Gluten is wheat gum, the insoluble component of grains (such as wheat, barley, and rye). It is a mixture of gliadin, glutenin, and other proteins. Gluten causes allergy-like reactions in certain people. While a gluten-free diet is the primary therapeutic treatment for celiac disease, this diet may also help a host of other conditions, including dermatitis herpetiformis, psoriasis, rheumatoid arthritis, HIV enteropathy, and schizophrenia.

Why do people follow this diet?

Celiac disease (also called gluten enteropathy) is a disorder of the small intestine characterized by sensitivity to gluten. In people with celiac disease, eating gluten causes inflammation in and damage to the lining of the small intestine, resulting in diarrhea, malabsorption, fat in the stool, and nutritional and vitamin deficiencies.

A gluten-free diet is the primary treatment for celiac disease. Strict avoidance of wheat, barley, and rye (the three most abundant sources of gluten) usually improves gastrointestinal symptoms within a few weeks, although in some cases improvement may take many months. Some people with celiac disease must remove all gluten-containing foods from their diets in order to relieve symptoms. Following a gluten-free diet has been shown to reduce the incidence of cancer, low bone mineral density, and infertility in persons with celiac disease.

People with dermatitis herpetiformis may benefit from following a gluten-free diet. The cause of dermatitis herpetiformis is mainly an allergic-type reaction. Gluten-sensitivity enteropathy is found in 75 to 90% of people with dermatitis herpetiformis. Unlike celiac disease, however, gastrointestinal symptoms are mild or absent. Strict adherence to a lifelong gluten-free diet can eliminate dermatitis herpetiformis symptoms and intestinal abnormalities, as well as reduce or eliminate the need for medication in most people. However, an average of 8 to 12 months of dietary restriction may be necessary before symptoms resolve. Not all people with dermatitis herpetiformis improve on a gluten-free diet. Preliminary studies indicate sensitivity to other dietary proteins may be involved.

Anecdotal evidence suggests that people with psoriasis may improve on a hypoallergenic diet. Three trials have reported that eliminating gluten (as found in wheat, rye, and barley) improved psoriasis for some people. A doctor can help people with psoriasis determine whether gluten or other foods are contributing to their skin condition.
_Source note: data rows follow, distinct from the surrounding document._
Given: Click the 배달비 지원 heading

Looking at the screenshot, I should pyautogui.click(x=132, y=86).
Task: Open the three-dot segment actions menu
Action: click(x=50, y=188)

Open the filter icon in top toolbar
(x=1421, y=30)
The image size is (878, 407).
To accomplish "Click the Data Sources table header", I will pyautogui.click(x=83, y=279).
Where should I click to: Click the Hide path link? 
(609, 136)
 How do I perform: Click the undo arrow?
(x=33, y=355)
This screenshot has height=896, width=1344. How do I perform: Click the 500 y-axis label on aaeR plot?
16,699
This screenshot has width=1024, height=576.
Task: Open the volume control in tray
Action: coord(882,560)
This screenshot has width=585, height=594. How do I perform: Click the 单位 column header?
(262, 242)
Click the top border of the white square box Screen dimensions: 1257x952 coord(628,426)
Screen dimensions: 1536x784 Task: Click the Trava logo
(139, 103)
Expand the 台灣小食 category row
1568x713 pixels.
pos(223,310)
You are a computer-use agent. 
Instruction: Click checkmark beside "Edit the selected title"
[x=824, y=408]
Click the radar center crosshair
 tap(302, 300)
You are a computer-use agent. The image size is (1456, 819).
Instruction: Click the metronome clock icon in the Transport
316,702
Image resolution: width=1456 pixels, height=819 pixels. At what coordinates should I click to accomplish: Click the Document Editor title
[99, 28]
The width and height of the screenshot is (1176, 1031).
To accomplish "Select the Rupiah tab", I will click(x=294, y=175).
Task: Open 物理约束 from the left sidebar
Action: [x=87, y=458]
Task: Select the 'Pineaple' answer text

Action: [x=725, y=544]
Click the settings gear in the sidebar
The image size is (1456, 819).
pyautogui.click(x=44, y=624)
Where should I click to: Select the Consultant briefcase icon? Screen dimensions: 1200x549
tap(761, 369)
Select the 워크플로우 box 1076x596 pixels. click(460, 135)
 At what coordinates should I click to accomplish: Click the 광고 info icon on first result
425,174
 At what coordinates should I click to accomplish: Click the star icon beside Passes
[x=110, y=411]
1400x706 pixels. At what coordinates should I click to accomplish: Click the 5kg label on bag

Preliminary evidence suggests that a gluten-free diet may help improve symptoms of rheumatoid arthritis. In one trial, 14 weeks of a gluten-free (no wheat, rye or barley), pure vegetarian diet, gradually changed to a lactovegetarian diet (permitting dairy), led to significant improvement in rheumatoid arthritis as evidenced by associated symptoms as well as by objective laboratory measures of disease.

HIV enteropathy, a complication of AIDS that is characterized by weight loss and chronic diarrhea, may respond to a gluten-free diet. In a preliminary trial, men with HIV enteropathy experienced a reduction in the number of episodes of diarrhea as well as significant weight gain while following a gluten-free diet.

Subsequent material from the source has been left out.